**Data supplied:**

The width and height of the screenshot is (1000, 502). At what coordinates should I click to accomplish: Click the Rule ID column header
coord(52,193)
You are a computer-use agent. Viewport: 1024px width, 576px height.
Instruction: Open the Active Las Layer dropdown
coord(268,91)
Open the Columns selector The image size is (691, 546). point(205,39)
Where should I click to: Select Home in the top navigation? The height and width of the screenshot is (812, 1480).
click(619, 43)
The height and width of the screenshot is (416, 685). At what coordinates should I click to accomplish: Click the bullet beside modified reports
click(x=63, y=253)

* * *

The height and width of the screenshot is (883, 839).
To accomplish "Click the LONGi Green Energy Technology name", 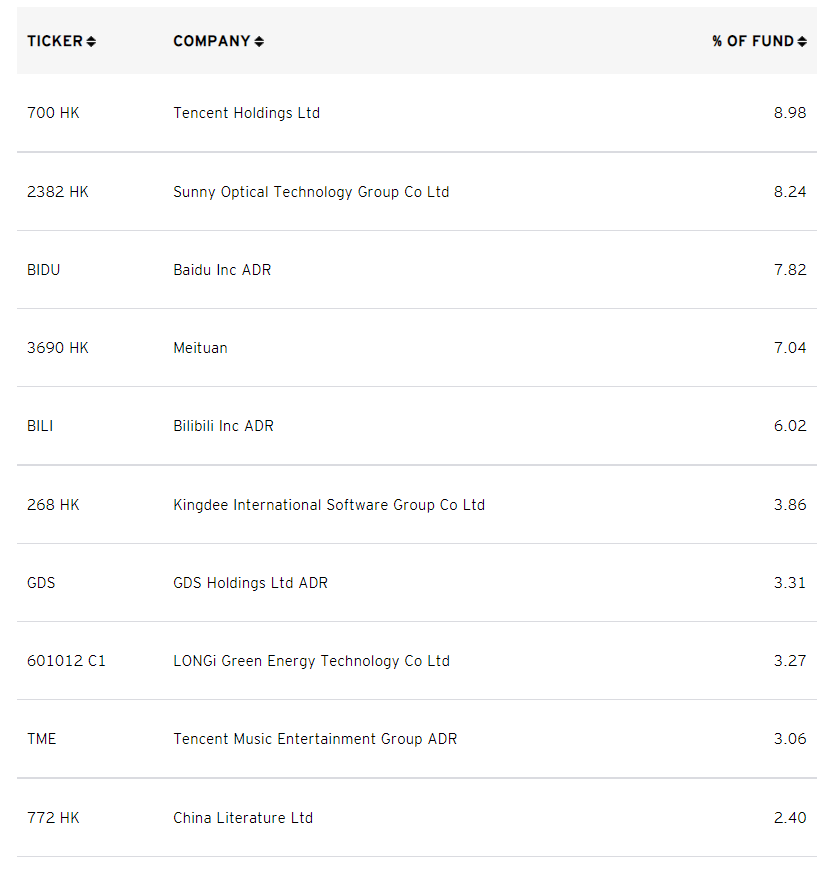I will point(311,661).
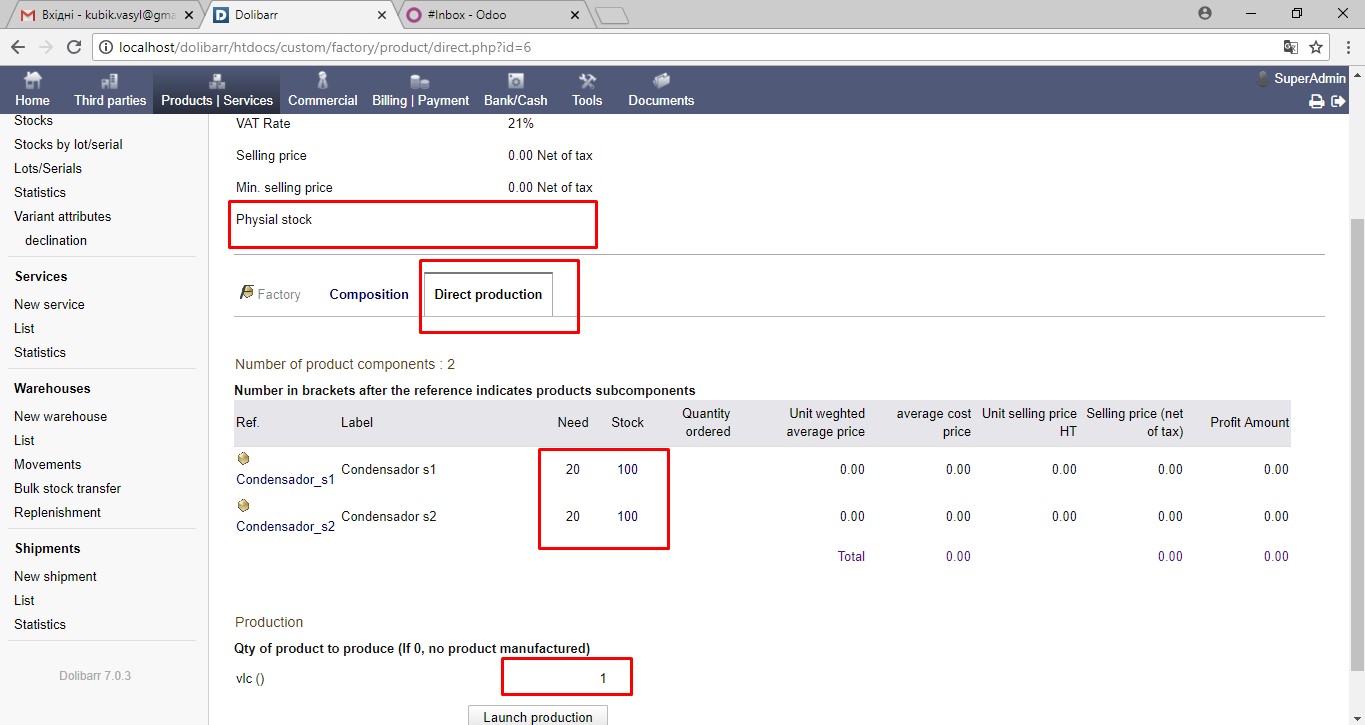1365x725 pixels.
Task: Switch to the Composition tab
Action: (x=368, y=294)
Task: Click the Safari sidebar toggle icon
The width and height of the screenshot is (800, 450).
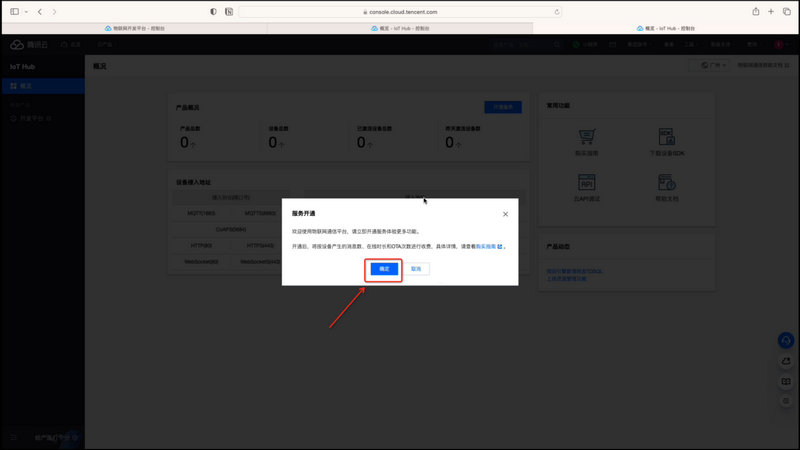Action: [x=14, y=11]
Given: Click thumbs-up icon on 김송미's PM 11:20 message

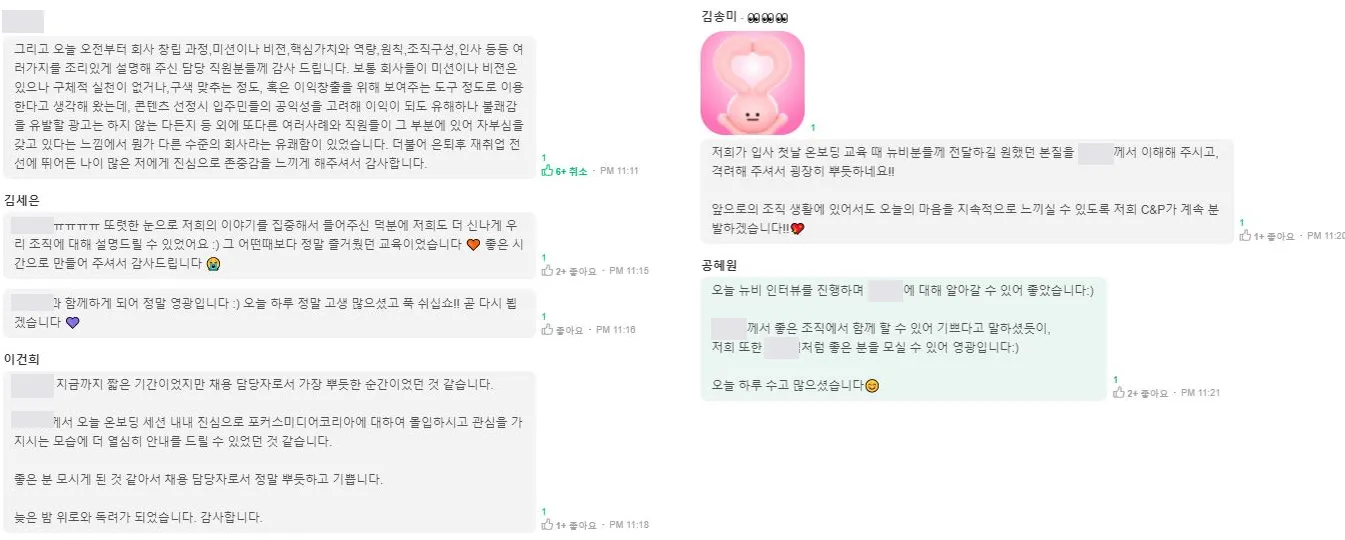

==

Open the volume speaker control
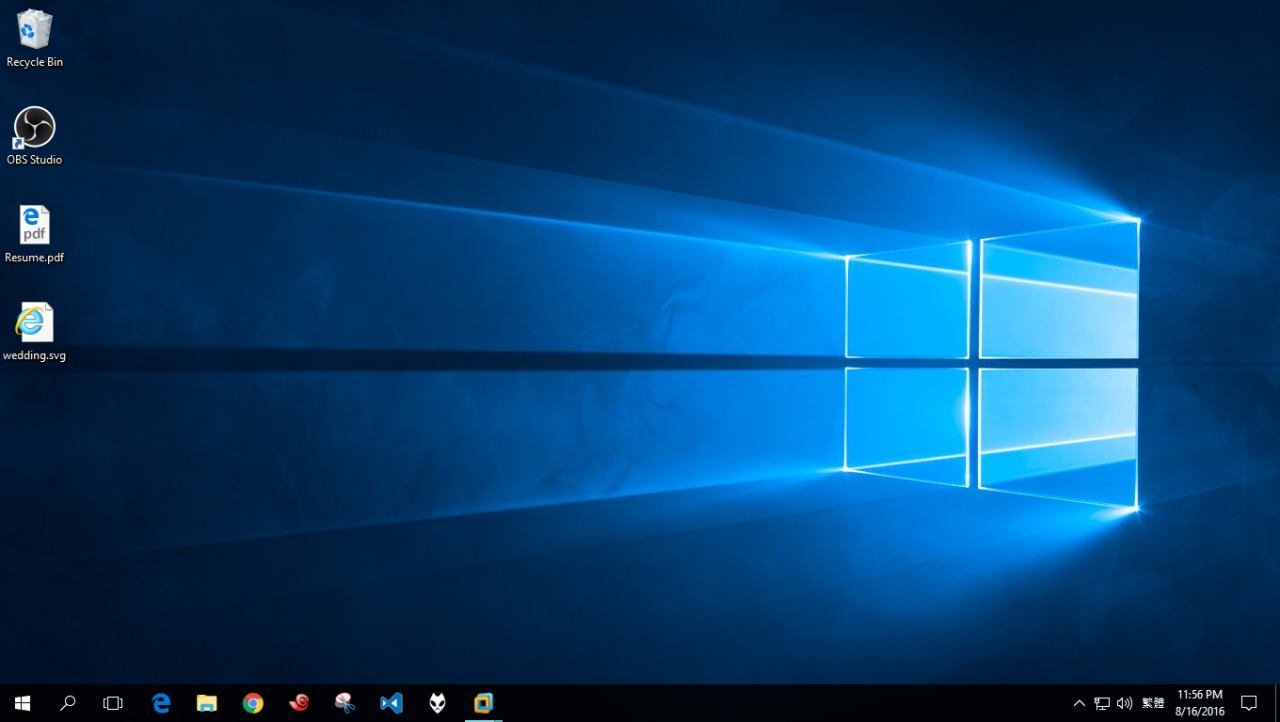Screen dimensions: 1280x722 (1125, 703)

**Problem statement:**
What are the lines above from the one with "The width and height of the screenshot is (800, 450)." to the one with "Given: Click thumbs-up", both included? Reproduce them exactly, without pictures.

**Expected answer:**
The width and height of the screenshot is (800, 450).
Action: [x=14, y=11]
Given: Click thumbs-up icon on 김송미's PM 11:20 message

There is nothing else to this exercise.